**EXERCISE AIM:**
Establish how many lines below contain the string "button". Respond with that number alone.

(Stored data entries)
───
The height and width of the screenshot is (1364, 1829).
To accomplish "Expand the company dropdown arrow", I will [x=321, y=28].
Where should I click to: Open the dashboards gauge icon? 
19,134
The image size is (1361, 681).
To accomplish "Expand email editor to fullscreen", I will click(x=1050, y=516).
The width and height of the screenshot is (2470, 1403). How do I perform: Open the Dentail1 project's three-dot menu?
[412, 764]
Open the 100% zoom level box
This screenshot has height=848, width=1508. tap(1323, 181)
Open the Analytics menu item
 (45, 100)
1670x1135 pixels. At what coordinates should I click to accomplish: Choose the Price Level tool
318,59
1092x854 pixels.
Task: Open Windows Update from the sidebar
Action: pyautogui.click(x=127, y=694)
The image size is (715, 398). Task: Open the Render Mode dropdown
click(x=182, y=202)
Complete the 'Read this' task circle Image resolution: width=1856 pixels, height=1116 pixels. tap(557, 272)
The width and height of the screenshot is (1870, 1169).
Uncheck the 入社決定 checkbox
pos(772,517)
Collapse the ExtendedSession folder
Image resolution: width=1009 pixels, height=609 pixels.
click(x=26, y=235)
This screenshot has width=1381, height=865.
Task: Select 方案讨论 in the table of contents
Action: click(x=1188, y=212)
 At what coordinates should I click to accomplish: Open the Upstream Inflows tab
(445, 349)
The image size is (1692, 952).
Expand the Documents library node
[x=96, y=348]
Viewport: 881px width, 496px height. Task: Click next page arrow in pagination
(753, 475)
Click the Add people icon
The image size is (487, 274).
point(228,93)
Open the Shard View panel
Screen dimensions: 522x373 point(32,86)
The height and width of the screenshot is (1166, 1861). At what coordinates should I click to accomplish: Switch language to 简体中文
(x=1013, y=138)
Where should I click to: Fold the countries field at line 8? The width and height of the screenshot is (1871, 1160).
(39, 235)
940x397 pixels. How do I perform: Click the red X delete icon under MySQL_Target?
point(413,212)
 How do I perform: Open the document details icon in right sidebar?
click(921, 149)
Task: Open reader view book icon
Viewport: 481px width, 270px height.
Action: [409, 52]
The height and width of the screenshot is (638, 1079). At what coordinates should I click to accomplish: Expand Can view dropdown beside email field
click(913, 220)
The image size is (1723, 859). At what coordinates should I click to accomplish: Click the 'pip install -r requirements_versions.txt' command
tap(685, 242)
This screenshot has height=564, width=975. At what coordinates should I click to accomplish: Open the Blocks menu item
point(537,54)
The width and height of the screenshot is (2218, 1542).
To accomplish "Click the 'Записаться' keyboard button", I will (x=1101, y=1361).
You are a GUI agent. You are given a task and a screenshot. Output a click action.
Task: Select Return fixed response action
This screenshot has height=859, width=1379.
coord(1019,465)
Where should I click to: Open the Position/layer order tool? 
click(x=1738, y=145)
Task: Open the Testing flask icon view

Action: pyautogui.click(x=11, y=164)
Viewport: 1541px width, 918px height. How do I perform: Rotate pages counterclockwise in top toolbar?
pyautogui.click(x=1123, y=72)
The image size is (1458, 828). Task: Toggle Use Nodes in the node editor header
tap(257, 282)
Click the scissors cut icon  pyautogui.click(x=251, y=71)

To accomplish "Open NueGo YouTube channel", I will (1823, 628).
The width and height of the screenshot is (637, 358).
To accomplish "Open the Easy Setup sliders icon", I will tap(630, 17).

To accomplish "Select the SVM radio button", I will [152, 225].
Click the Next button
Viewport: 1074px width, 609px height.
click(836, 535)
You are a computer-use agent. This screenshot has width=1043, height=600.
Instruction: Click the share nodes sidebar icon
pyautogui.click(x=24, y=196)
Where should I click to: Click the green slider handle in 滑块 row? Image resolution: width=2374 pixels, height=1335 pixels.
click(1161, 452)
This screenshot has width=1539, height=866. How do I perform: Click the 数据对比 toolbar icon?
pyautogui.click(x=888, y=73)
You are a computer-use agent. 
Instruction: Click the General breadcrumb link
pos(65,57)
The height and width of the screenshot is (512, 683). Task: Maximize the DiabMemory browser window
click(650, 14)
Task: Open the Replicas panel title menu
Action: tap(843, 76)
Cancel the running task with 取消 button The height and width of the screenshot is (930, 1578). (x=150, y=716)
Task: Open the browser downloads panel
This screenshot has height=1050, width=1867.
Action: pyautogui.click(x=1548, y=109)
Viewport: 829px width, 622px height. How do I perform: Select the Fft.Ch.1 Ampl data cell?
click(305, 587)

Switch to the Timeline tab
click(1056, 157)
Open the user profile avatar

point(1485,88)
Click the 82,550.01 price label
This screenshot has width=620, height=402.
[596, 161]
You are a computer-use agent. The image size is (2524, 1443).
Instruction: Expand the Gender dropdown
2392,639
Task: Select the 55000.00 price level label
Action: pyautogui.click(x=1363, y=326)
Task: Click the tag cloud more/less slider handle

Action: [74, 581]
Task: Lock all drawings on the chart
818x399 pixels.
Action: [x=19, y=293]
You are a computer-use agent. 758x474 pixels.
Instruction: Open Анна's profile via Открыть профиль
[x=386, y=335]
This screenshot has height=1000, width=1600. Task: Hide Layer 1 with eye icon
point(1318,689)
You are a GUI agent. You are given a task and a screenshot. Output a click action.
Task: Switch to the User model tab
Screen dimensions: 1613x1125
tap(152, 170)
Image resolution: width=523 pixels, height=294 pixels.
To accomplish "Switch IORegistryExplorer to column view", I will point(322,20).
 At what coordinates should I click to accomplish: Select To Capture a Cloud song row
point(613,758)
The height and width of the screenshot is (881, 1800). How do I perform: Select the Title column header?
───
**ANSWER SPACE:**
4